Another significant consideration with the Elite (all silnylon) model is seam sealing, which due to the complexity of the design is a substantial undertaking. Seams on the fly, floor, and sides all need to be sealed, and if you’re doing this in a garage during the dead of winter as I was in January at least two separate sessions (to allow the sealant to dry, before you repitch the shelter at a different angle) will be necessary. Not what I would call difficult, but if a couple hour investment post-purchase is off putting the addition weight and poorer longevity of the PU coated (and thus taped) FL model might be indicated.
Besides vast amounts of livable space, the Tensegrity distinguishes itself from the competition (Big Agnes and Tarptent being the most obvious) by being built to noticeably higher standard.

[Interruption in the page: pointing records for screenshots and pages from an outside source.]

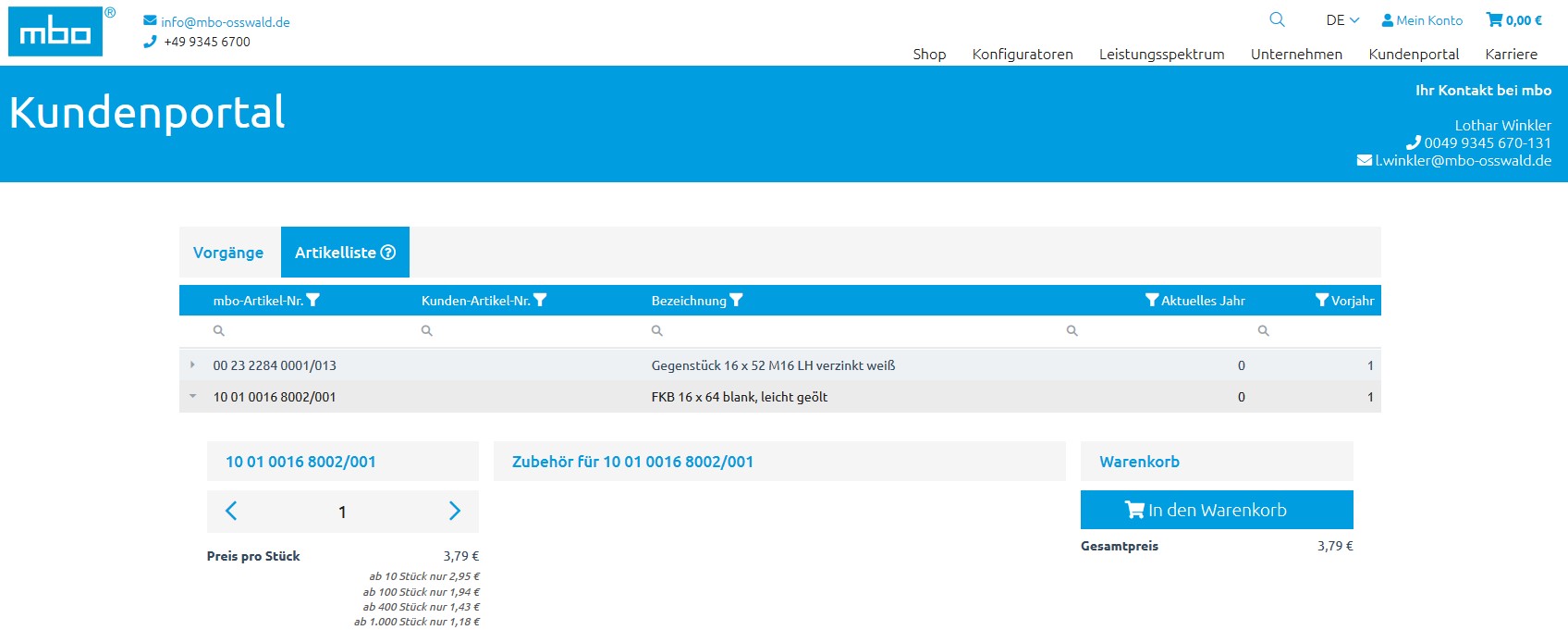Switch to the Vorgänge tab
Viewport: 1568px width, 630px height.
(x=228, y=253)
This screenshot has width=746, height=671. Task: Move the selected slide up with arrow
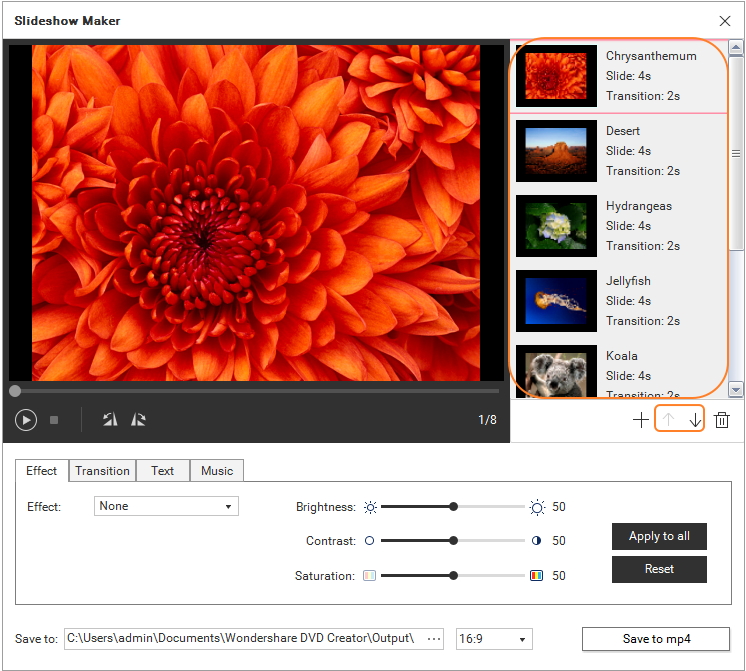pyautogui.click(x=668, y=420)

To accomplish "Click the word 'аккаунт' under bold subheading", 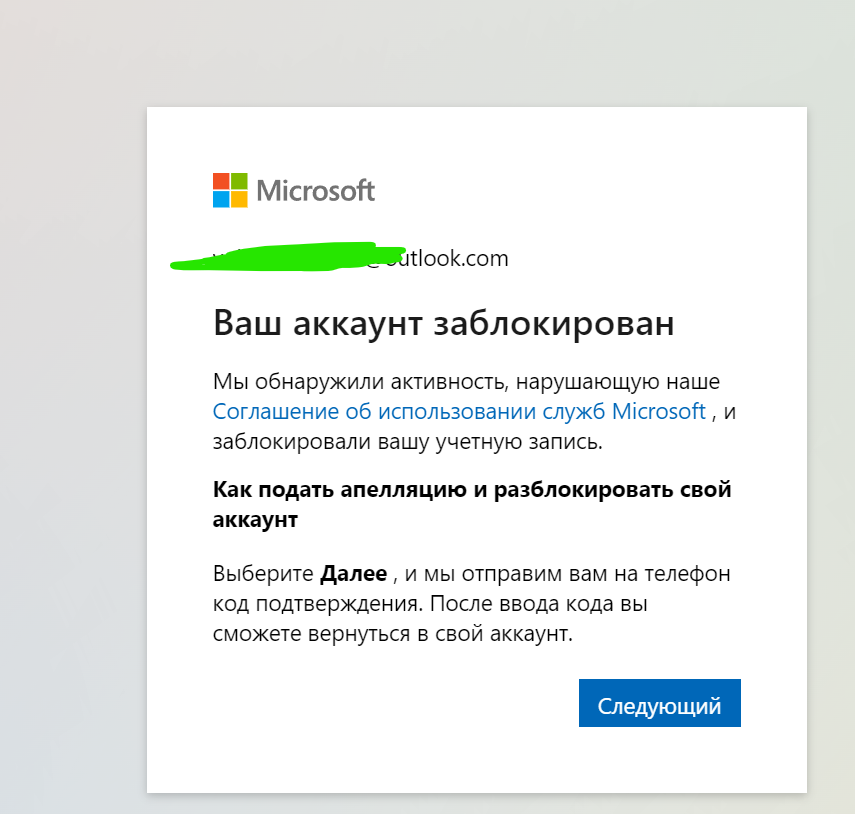I will click(x=255, y=520).
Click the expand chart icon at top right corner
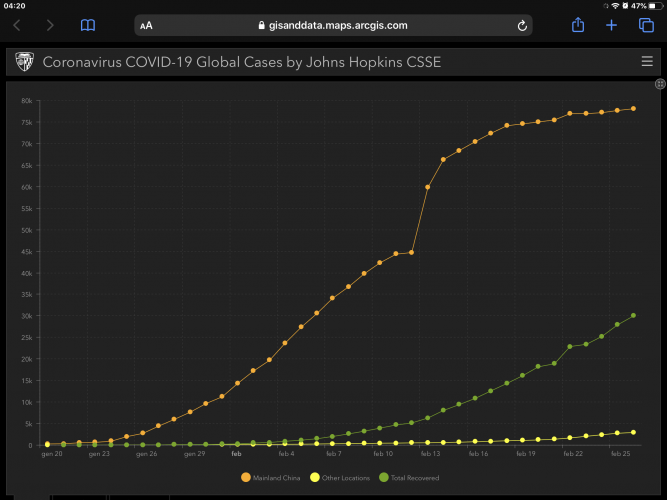Image resolution: width=667 pixels, height=500 pixels. [660, 84]
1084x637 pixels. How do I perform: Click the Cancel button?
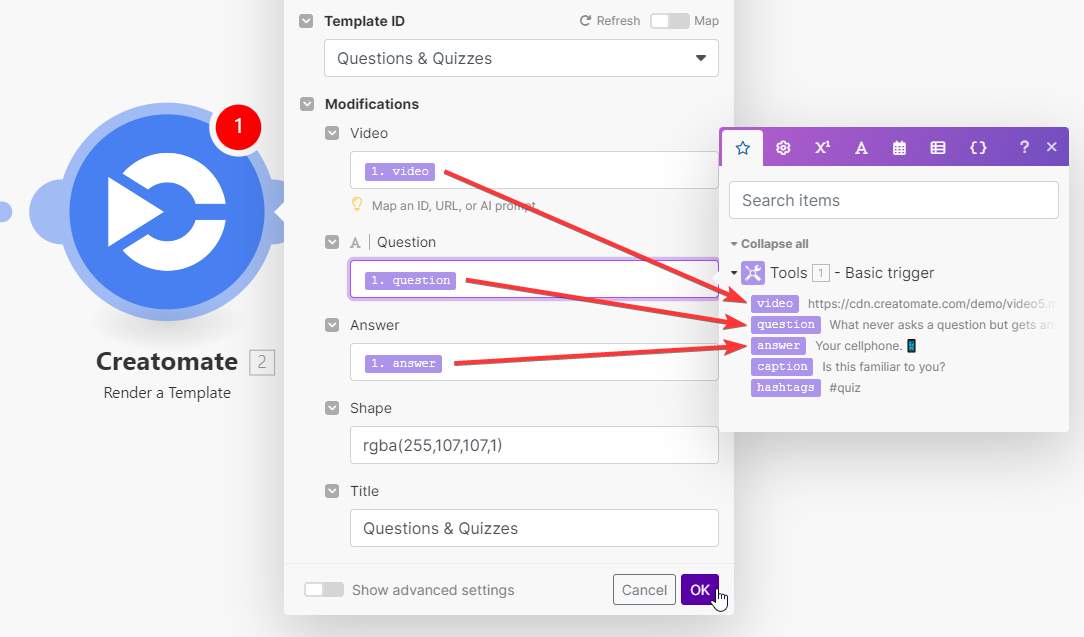click(644, 590)
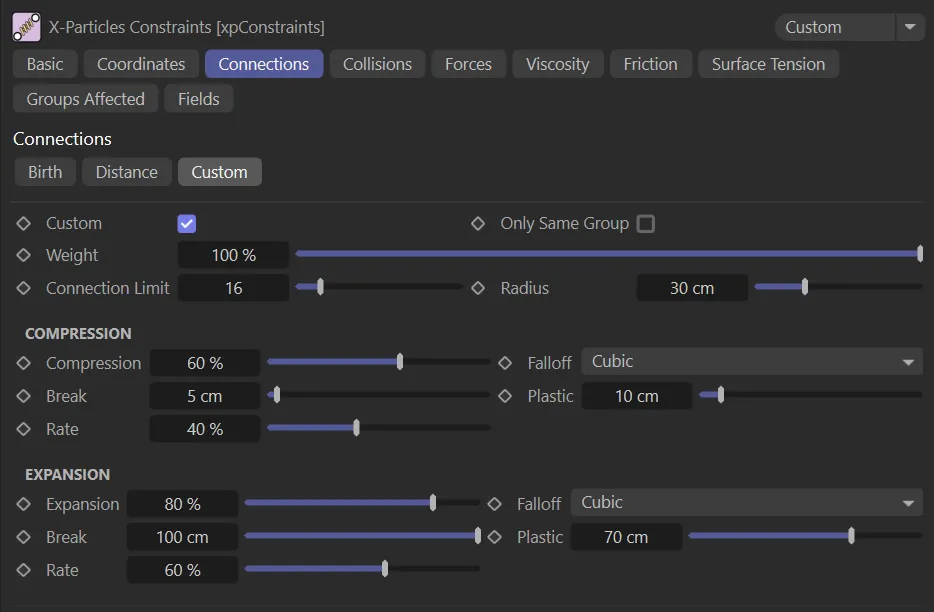This screenshot has width=934, height=612.
Task: Click keyframe diamond next to Weight
Action: click(24, 255)
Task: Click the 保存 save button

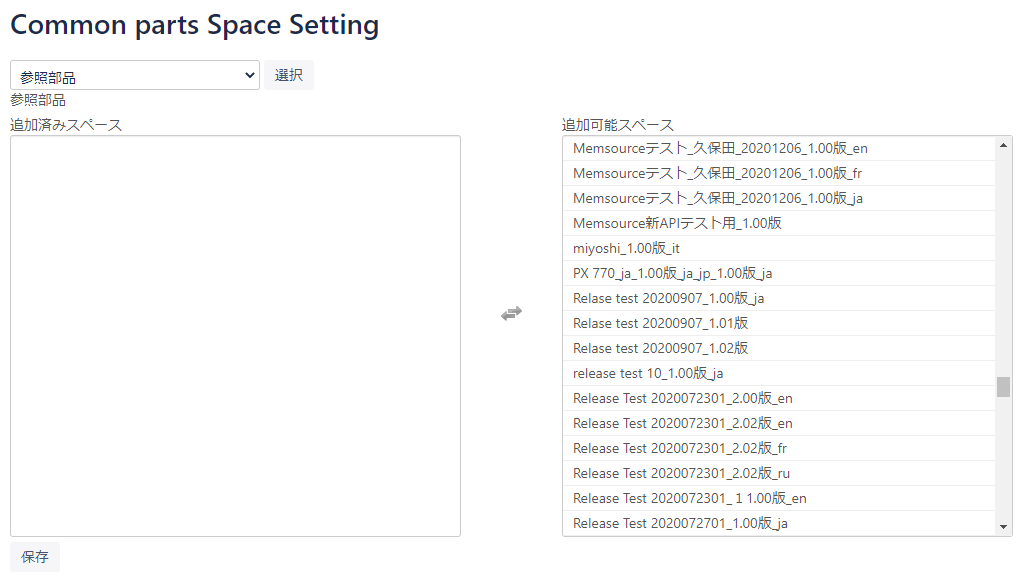Action: pyautogui.click(x=35, y=557)
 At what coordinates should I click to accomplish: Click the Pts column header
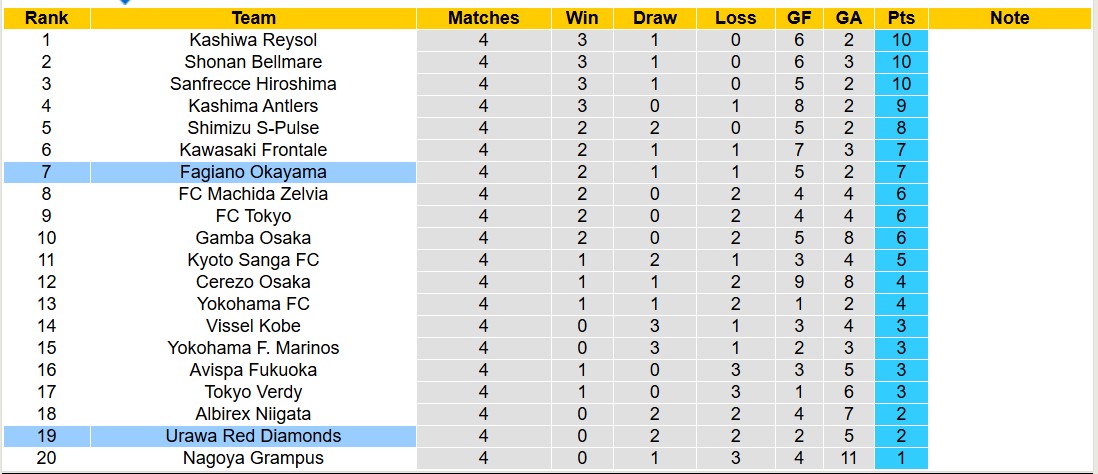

Stitching and finish are exceptionally neat, and the details both little (linelocs with correct amount of nice cord installed, thick coated webbing on the corner tieouts) and big (#5 zippers, straight, no curved paths on the main doors) are done to perfection. My only niggles are two; replace the two part guy lines on the awning corners with one single long piece for faster use, and make the triangle of fabric where the door zips come together stiffer so it doesn’t snag. Otherwise Sierra Designs has hit all buttons, functional and fanciful, in a way the competition (whom I’ve slept in but never felt inclined to purchase precisely because they don’t do these things) never has. Personally, I hope the Tensegrity does well, as this would be evidence of function winning out over hype.